How lack of football intelligence killed Golden Eaglets in Brazil
• Fans lament after staying awake to watch lazy team
Even before the Golden Eaglets of Nigeria stepped out for the round of 16 match, which they lost to Netherlands yesterday morning, some Nigerians, including former Green Eagles winger, Adegoke Adelabu, had written off the boys’ chances of making meaningful impact in the championship.The five –time champions were bundled out after being forced to swallow some bitter piles in Brazilian city of Goiania by losing 1-3 to the European side.
Some Nigerians who stayed awake to watch the match are still lamenting what they described as ‘complete waste of time.’“Staying awake to watch the Golden Eaglets against Netherlands was a complete waste of time and energy,” a football fan, Adeola Owolabi lamented while speaking on a radio sports programme yesterday.
Another fan, who gave his name as Isiaka said: “Apart from wasting my time, I also wasted money buying fuel on my generator to watch the match. The Golden Eaglets I used to know don’t approach matches that way. This team failed in all departments of the game. I blame the coaches for the poor selection of players for this World Cup.”
Adelabu, a sports scientist, blamed the early exit of the Golden Eaglets on what he described as lack of football intelligence.“Both our coaches and players need a complete reorientation in the area of football intelligence,” Adelabu said. “When you have a game plan, the match itself will determine its own standard to prove the efficacy of your tactics and movements as the game demands.
“Most of the time, we don’t play meaningful games that can teach us to think better. Something has to be done. It is absolutely difficult to make anything out of our successes in the past. Today we are still gambling in our approach to the game at this level.”Adelabu, who played for the IICC Shooting Stars of Ibadan said: “I know why we fill players over the age limit in competitions. A 17-year-old player in Nigeria will be equal to a 10-year old Brazilian in football intelligence. I think there is difference between the chronological age and football IQ age, which is inversely proportional in our own situation.”

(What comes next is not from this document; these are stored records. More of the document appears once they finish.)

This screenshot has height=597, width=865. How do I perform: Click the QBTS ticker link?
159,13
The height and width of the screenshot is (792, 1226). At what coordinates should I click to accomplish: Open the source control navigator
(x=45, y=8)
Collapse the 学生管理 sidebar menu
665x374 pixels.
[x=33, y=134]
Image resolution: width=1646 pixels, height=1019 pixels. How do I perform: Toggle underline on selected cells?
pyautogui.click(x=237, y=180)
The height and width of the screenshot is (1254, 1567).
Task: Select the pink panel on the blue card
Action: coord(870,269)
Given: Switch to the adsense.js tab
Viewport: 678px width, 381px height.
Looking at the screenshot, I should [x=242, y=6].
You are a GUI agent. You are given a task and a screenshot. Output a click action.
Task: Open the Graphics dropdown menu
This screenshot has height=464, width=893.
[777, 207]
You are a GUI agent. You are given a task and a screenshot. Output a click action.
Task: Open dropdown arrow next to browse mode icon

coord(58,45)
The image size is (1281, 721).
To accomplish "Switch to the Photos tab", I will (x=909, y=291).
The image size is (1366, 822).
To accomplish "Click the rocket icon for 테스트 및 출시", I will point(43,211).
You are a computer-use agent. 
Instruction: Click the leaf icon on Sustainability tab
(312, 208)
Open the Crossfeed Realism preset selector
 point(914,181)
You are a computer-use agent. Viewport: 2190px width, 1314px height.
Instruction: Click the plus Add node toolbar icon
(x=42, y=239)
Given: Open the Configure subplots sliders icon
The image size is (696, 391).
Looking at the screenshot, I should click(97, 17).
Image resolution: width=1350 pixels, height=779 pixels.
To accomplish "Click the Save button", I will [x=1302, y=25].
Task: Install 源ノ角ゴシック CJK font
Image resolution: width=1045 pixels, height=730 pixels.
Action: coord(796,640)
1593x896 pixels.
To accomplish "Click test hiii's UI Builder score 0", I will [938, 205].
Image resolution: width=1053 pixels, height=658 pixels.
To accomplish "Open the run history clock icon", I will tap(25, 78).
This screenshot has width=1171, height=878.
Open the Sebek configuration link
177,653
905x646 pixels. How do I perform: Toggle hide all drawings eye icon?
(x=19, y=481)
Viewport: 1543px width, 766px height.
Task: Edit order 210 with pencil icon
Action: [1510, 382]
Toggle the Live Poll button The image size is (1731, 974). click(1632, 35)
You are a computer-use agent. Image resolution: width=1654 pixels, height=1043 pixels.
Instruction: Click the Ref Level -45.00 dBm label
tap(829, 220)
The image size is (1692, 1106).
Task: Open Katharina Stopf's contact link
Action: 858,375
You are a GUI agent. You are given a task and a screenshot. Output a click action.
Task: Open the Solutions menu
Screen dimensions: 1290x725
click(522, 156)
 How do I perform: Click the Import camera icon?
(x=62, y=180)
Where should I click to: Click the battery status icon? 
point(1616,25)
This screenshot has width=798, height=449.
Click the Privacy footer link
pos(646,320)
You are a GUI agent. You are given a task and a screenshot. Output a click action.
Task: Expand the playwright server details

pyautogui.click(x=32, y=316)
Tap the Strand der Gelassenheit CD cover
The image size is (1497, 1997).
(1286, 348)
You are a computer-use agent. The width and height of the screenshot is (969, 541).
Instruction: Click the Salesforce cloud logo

The Golden Eaglets are the most successful team in the tournament, having won a record five FIFA U-17 World Cup titles. They were champions at the inaugural edition at China ’85, Japan ‘93, Korea 2007, UAE 2013 and Chile 2015.The team, led by Coach Manu Garba began the tournament by coming from 1-2 down to beat Hungary 4-2 in their first group match. They went on to beat Ecuador 3-2 in their second group match after coming from behind.
The Golden Eaglets lost their last group match 1-2 to Australia before putting every foot wrong in the early hours of yesterday in the round of 16 match against The Netherlands.After the 3-2 win against Ecuador, President Muhammadu Buhari sent words across to the team encouraging them to go for the title.Prior to Nigeria’s participation at China ’85 FIFA U-16 World Cup, the team was called The Baby Eagles. But Buhari, who was the head of state at that time, christened it the Golden Eaglets. That was after the Nduka Ugbade-led team had conquered the world.
From China ’85, the Golden Eaglets went on to win three other World Cup titles on Asian countries- Japan ‘93, Korea 2007 and UAE 2013. Nigeria made history as the first to win the FIFA U-17 World Cup a record fifth times in 2015, when coach Emmanuel Amunike led the Golden Eaglets to conquer in South American country, Chile.
After failing to qualify in 2017, many Nigerian football fans were looking forward to seeing Coach Manu Garba and his boys make good impact in Brazil, another South American country. The journey ended in the early hours of yesterday in the hands of the Dutch, a team that lost their first two matches of the competition and only got into the knockout stage after beating USA 4-0 in their final group phase tie.
The Nigerian team topped Group B following wins over Hungary and Ecuador despite a shock defeat to Australia.The Golden Eaglets’ untidy habit of conceding early in their games proved ill –advised this time, as Sontje Hansen scored in the fourth minute and then followed up with two more goals to render Olakunle Olusegun’s goal from a blistering shot in the 12th minute of no effect.
A game of very high intensity at the Estadio Olimpico was decided by tactical awareness, silky skill, economic football and good organization, with the Eaglets doing most of the running but failing to get their passes right in the critical zone. They were also guilty of wayward shooting.
After Olusegun cancelled Hansen’s first goal, the Nigerian youngsters had themselves to blame for Hansen’s second, which arrived no thanks to sloppy defending of a free kick in the 15th minute. A poorly cleared ball fell at the feet of the gifted Hansen at the edge of the box, and he let fly a rasping drive that goalkeeper Daniel Jinadu had no answer to.